- Input:
- Opening Delimiter -
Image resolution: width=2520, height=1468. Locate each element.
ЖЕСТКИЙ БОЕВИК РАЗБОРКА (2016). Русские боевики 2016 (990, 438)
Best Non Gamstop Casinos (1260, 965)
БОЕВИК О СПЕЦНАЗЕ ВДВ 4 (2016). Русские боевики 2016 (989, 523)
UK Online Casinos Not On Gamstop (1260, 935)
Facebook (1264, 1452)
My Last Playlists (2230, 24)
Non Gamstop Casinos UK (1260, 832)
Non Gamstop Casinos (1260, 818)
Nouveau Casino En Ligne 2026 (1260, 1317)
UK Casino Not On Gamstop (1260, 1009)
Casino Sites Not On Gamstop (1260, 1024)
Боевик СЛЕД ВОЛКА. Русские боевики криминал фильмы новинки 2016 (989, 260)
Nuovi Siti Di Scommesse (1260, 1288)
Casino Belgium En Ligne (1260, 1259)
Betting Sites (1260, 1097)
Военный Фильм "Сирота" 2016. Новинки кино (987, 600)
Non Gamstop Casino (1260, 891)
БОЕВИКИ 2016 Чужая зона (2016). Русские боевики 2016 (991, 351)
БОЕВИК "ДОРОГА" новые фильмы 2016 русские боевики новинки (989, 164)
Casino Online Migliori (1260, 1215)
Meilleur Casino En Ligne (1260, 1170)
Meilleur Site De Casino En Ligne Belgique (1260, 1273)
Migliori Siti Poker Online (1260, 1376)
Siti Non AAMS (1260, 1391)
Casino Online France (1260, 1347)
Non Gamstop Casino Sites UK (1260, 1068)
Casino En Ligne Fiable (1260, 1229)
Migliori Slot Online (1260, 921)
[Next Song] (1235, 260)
- Closing Delimiter -
- Task to carry out: Reproduce each line of the records in which "Migliori" appears.

- Completed exercise:
Casino Online Migliori (1260, 1215)
Migliori Siti Poker Online (1260, 1376)
Migliori Slot Online (1260, 921)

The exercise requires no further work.